## YOUR INSTRUCTIONS
Reproduce verbatim only the lines from the one containing "Privacy policy (1003, 1247)" through the last line below, both included.

## AVAILABLE DATA
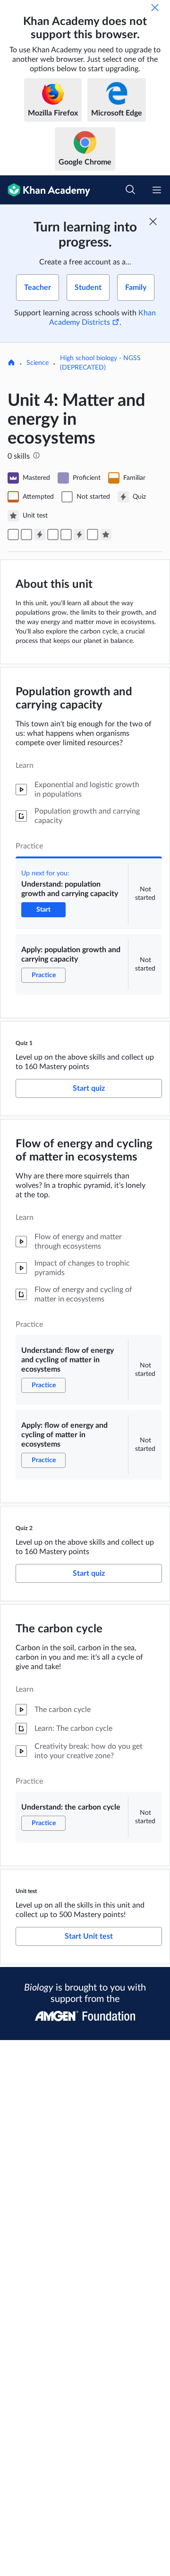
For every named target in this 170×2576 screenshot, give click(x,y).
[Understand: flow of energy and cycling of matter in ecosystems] (53, 534)
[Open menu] (156, 190)
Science (37, 363)
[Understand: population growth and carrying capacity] (13, 534)
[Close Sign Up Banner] (153, 221)
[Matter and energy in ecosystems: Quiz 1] (39, 534)
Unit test (26, 1891)
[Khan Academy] (45, 190)
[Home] (11, 363)
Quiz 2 (24, 1528)
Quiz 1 (24, 1043)
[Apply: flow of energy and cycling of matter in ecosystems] (66, 534)
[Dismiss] (154, 7)
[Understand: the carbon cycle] (92, 534)
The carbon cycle (59, 1629)
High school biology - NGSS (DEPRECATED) (100, 363)
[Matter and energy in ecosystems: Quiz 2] (79, 534)
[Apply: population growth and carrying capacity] (26, 534)
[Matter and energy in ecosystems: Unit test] (105, 534)
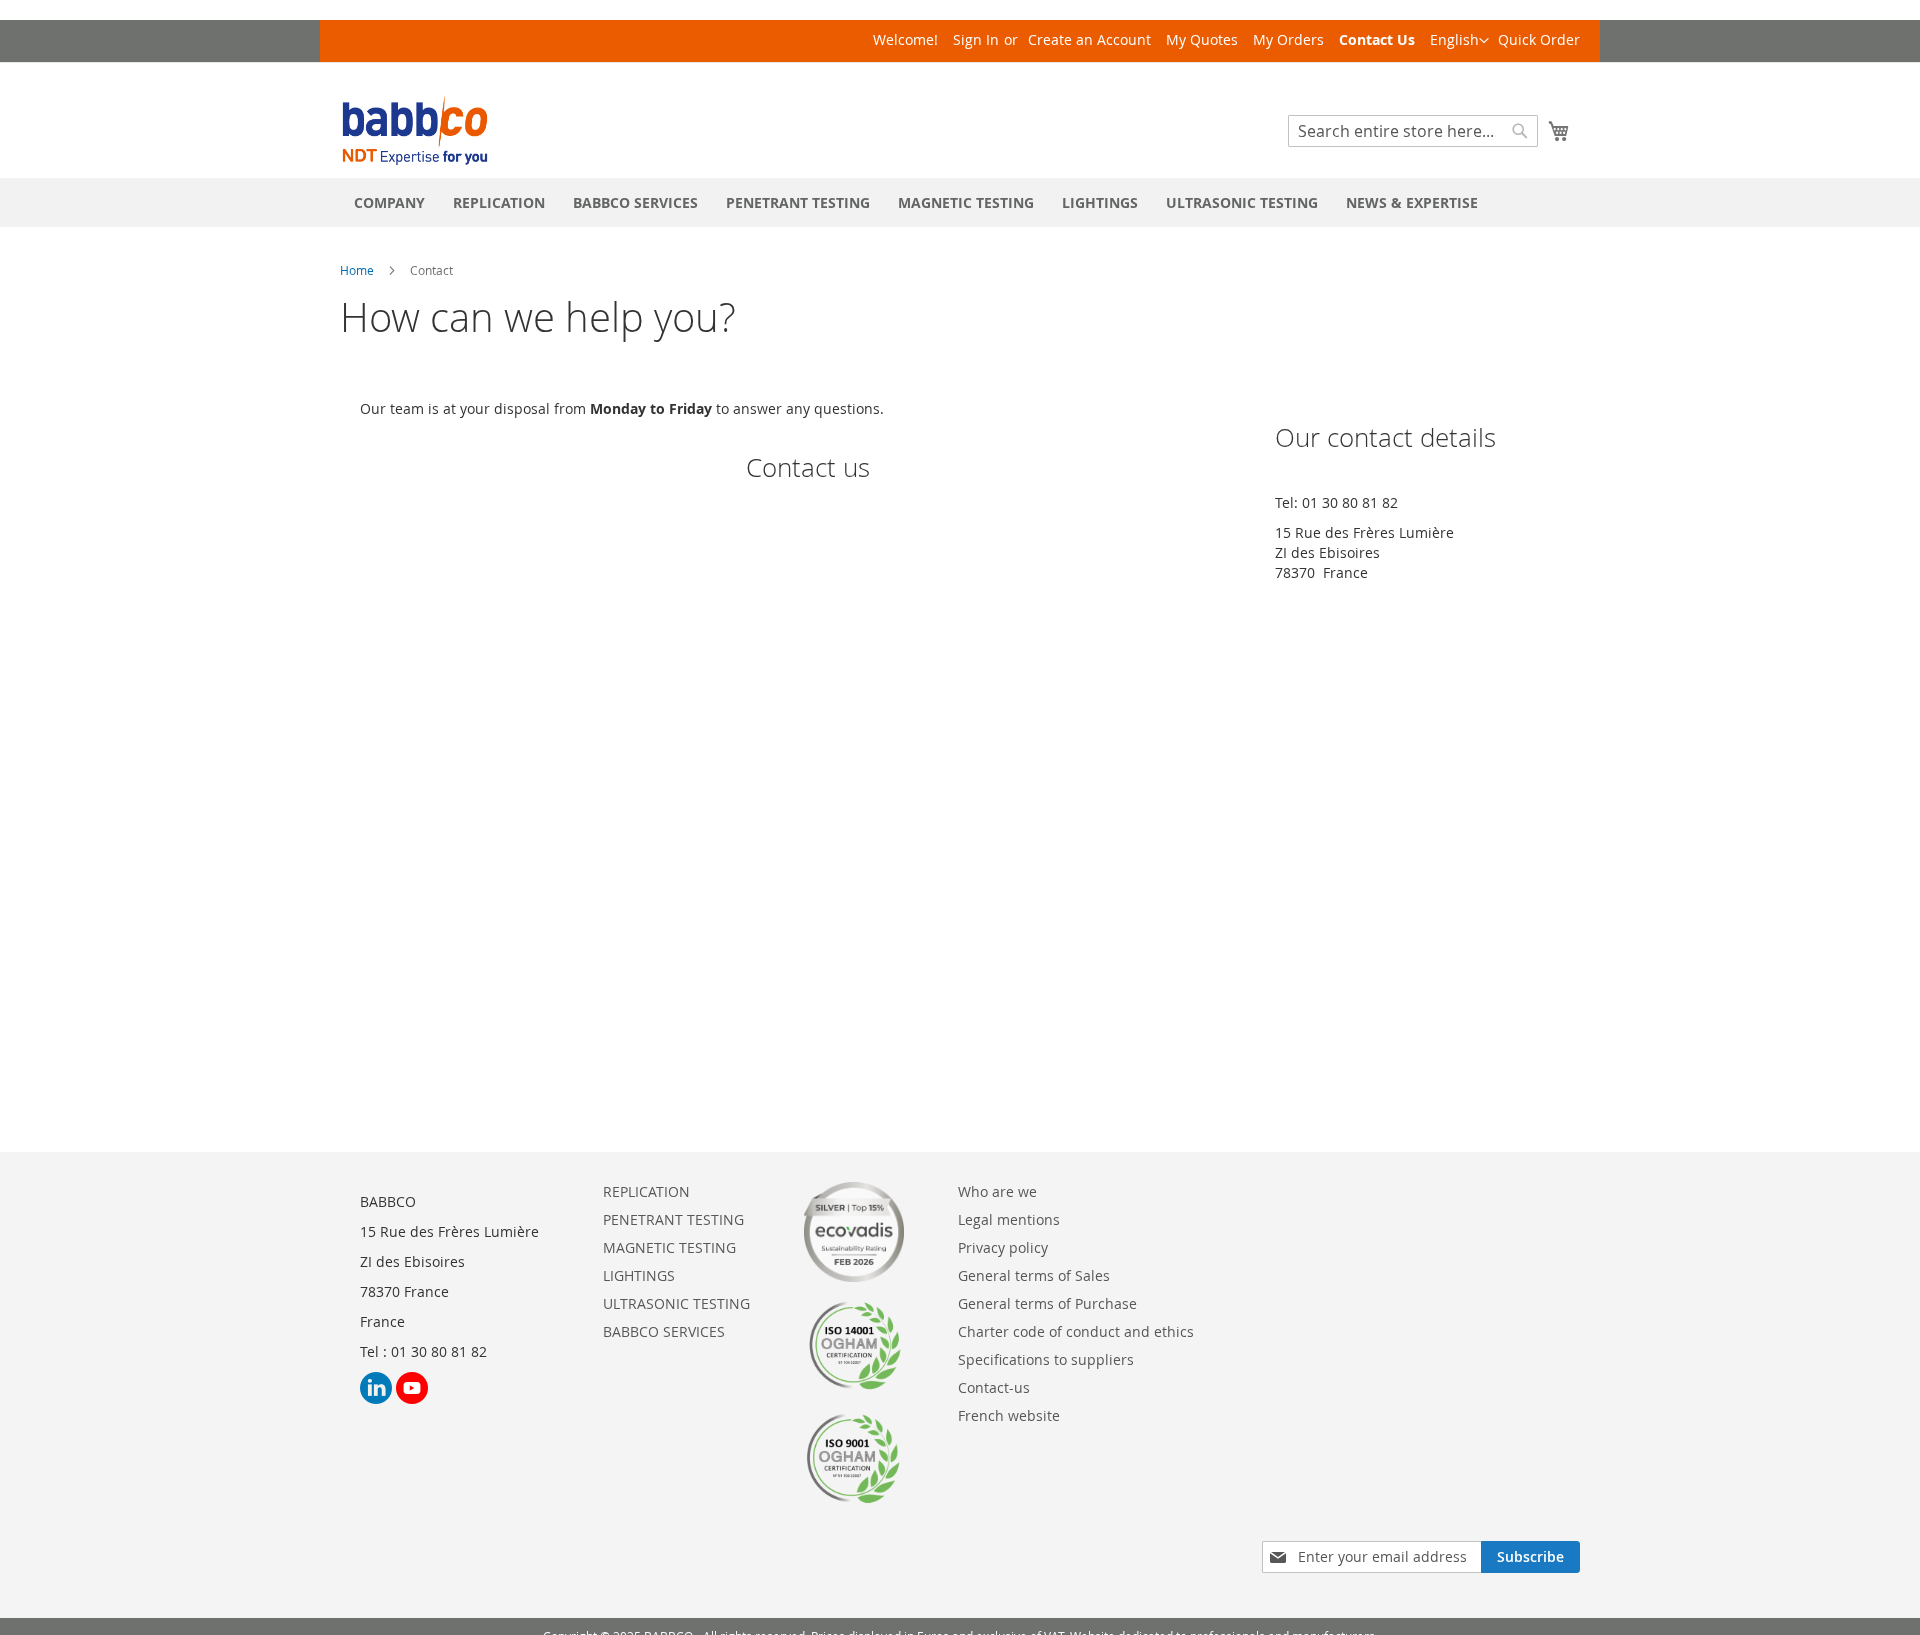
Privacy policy (1003, 1247)
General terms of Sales (1034, 1275)
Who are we (997, 1191)
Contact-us (994, 1387)
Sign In (976, 39)
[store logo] (415, 130)
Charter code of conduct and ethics (1076, 1331)
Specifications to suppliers (1046, 1359)
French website (1009, 1415)
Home (357, 270)
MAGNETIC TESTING (669, 1247)
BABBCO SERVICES (664, 1331)
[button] (1459, 41)
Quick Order (1539, 39)
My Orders (1288, 39)
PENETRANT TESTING (673, 1219)
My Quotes (1202, 39)
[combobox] (1413, 131)
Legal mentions (1009, 1219)
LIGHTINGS (639, 1275)
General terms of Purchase (1047, 1303)
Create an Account (1089, 39)
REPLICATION (646, 1191)
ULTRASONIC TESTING (676, 1303)
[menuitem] (389, 202)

## TASK OUTPUT
Privacy policy (1003, 1247)
General terms of Sales (1034, 1275)
Who are we (997, 1191)
Contact-us (994, 1387)
Sign In (976, 39)
[store logo] (415, 130)
Charter code of conduct and ethics (1076, 1331)
Specifications to suppliers (1046, 1359)
French website (1009, 1415)
Home (357, 270)
MAGNETIC TESTING (669, 1247)
BABBCO SERVICES (664, 1331)
[button] (1459, 41)
Quick Order (1539, 39)
My Orders (1288, 39)
PENETRANT TESTING (673, 1219)
My Quotes (1202, 39)
[combobox] (1413, 131)
Legal mentions (1009, 1219)
LIGHTINGS (639, 1275)
General terms of Purchase (1047, 1303)
Create an Account (1089, 39)
REPLICATION (646, 1191)
ULTRASONIC TESTING (676, 1303)
[menuitem] (389, 202)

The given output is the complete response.